Return all the entries exactly. No pictures.

(Saved data entries)

········

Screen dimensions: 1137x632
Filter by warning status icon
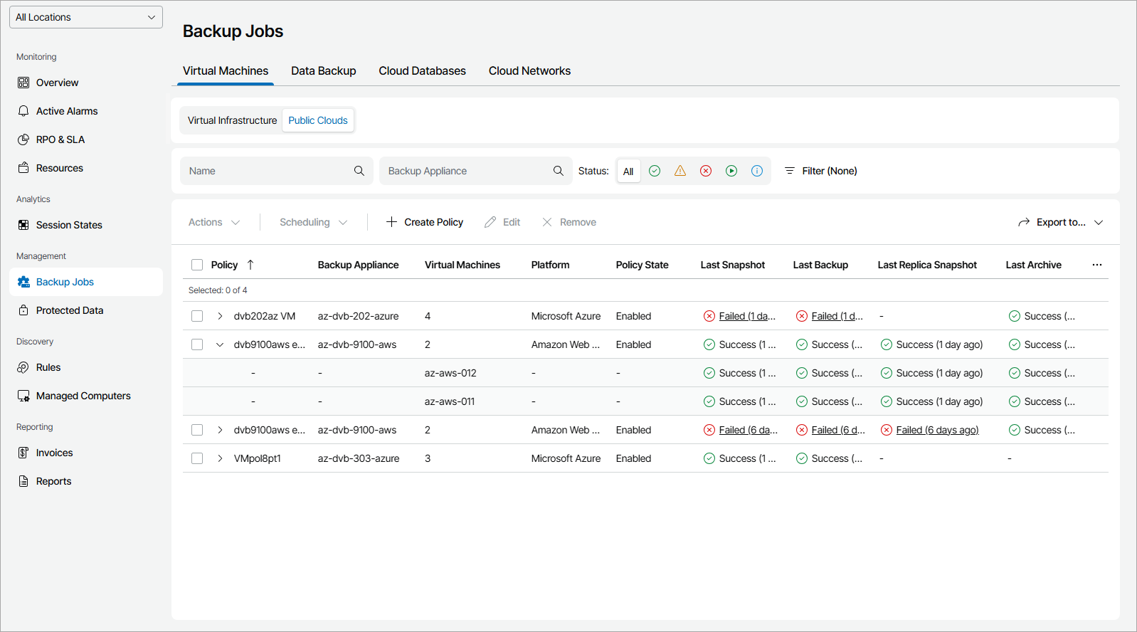coord(680,171)
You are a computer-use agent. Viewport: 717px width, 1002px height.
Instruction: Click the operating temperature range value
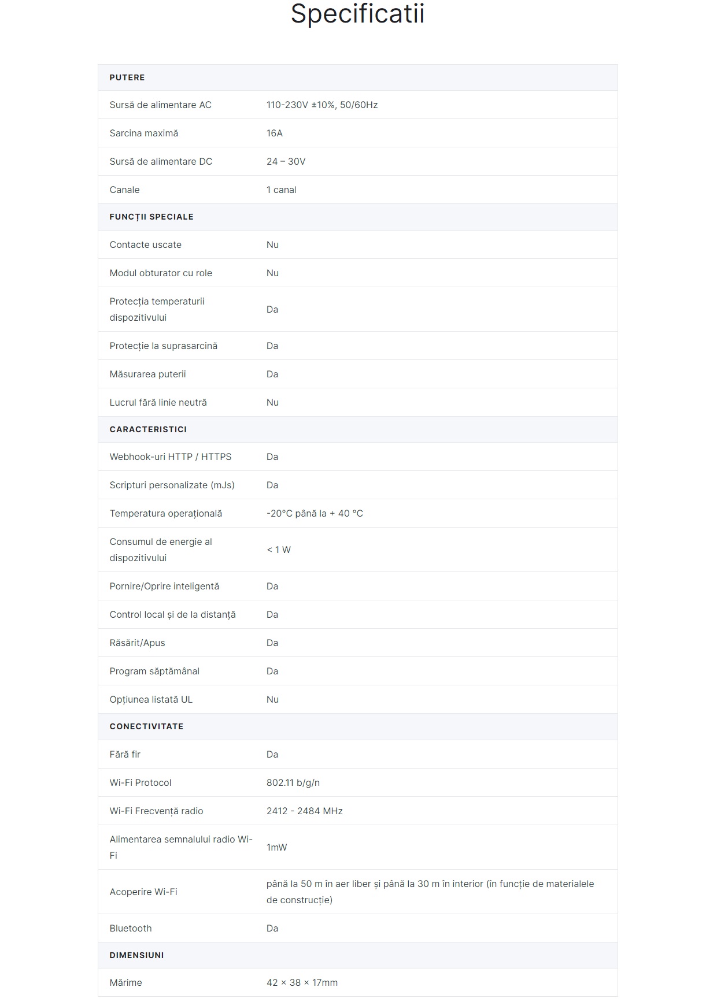315,513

········

> **Exercise solution**:
Screen dimensions: 1137x632
Filter by warning status icon
coord(680,171)
You are a computer-use agent. Viewport: 717px width, 1002px height.
Instruction: Click the operating temperature range value
315,513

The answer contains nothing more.